- Developer: NetEase
- Publisher: NetEase
- Composers: Keiichi Okabe; Ryuichi Takada;
- Engine: NeoX
- Platforms: Android; iOS; Microsoft Windows;
- Release: WW: 26 April 2019; Win: 2 July 2019;
- Genre: Battle royale
- Mode: Multiplayer

= Cyber Hunter =

2019 video game

Cyber Hunter was a 2019 Chinese sci-fi battle royale video game for mobiles and PC platforms developed and distributed by NetEase. It was released on 26 April 2019, until its servers were shut down on July 23, 2024.

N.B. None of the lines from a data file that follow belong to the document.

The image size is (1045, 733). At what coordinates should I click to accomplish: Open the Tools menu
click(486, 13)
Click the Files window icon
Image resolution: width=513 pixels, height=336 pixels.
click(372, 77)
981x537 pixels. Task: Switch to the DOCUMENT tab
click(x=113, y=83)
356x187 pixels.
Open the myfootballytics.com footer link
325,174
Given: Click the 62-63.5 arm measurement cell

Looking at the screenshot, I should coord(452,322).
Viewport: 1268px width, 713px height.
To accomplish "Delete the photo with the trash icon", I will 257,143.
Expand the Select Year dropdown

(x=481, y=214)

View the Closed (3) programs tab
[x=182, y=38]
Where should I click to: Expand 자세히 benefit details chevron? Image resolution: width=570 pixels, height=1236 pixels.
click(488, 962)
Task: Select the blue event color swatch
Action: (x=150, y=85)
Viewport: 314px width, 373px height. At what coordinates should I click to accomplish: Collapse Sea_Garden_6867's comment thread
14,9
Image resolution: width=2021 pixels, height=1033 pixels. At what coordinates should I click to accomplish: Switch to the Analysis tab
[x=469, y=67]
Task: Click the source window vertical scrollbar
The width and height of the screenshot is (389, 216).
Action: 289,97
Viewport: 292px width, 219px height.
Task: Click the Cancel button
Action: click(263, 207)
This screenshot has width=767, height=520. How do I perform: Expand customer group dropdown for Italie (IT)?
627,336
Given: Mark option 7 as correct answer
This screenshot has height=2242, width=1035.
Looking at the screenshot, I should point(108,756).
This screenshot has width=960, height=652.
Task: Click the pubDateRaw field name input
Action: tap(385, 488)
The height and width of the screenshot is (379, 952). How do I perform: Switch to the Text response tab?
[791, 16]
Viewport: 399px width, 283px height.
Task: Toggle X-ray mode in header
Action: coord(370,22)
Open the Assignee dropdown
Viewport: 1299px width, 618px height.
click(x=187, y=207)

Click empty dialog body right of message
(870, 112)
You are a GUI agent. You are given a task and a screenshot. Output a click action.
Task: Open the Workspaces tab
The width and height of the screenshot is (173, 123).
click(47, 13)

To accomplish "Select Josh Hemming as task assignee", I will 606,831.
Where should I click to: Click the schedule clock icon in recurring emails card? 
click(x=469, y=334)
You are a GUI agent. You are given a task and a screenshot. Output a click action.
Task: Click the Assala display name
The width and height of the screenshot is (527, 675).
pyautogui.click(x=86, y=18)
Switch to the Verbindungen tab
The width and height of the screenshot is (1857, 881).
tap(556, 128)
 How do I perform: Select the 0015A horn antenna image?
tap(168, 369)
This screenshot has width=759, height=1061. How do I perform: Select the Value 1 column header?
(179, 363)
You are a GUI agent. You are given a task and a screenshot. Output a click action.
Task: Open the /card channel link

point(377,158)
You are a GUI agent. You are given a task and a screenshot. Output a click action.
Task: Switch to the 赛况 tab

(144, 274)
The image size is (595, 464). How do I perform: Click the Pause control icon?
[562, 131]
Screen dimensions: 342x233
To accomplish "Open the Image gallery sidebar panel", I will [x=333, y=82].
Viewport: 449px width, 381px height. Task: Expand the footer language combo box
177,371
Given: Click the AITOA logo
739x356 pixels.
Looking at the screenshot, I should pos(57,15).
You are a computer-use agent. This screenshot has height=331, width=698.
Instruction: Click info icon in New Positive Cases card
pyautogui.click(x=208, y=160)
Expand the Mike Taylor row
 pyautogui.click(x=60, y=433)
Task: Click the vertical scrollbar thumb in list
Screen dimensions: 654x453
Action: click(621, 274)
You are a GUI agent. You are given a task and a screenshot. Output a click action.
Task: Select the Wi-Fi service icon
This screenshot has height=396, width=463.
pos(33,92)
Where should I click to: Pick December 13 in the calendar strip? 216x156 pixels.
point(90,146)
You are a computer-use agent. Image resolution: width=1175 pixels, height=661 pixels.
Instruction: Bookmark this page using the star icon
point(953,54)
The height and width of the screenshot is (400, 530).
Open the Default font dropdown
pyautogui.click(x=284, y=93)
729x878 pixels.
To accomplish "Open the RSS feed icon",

The mobile app of Cyber Hunter was banned in India (along with other Chinese apps) on 2 September 2020 by the government, the move came amid the 2020 China-India skirmish.

==Release==
The game was announced as Project:Battle by NetEase in May 2018 and initially released in October 2018 as beta test on Android and iOS mobile platforms and released globally on 26 April 2019.

==Gameplay==
The gameplay consists of traditional battle royale format with futuristic theme and some distinct elements such as players (referred in-game as Wanderers) are dropped on jet-fueled hoverboards which aid in landing early, fancy weapons such as microwave guns, weaponized vehicles, vertical climbing, parkour, gliding through the air using droids which are AI robots, building various structures for defense, detailed customization of characters, etc.

==Reception==
Josh Ye of AbacusNews.com criticizes Cyber Hunter for its lack of creativity and core innovation, calling it another PUBG Mobile clone. The game has borrowed many mechanics from several other games such as climbing, gliding and battlefield design from The Legend of Zelda: Breath of the Wild. Ash Mayhew of DroidGamers.com praises the game for genuine innovation in battle royale genre such as letting players create their own playing style. There are many strategic options at players' disposal when stuck in a combat.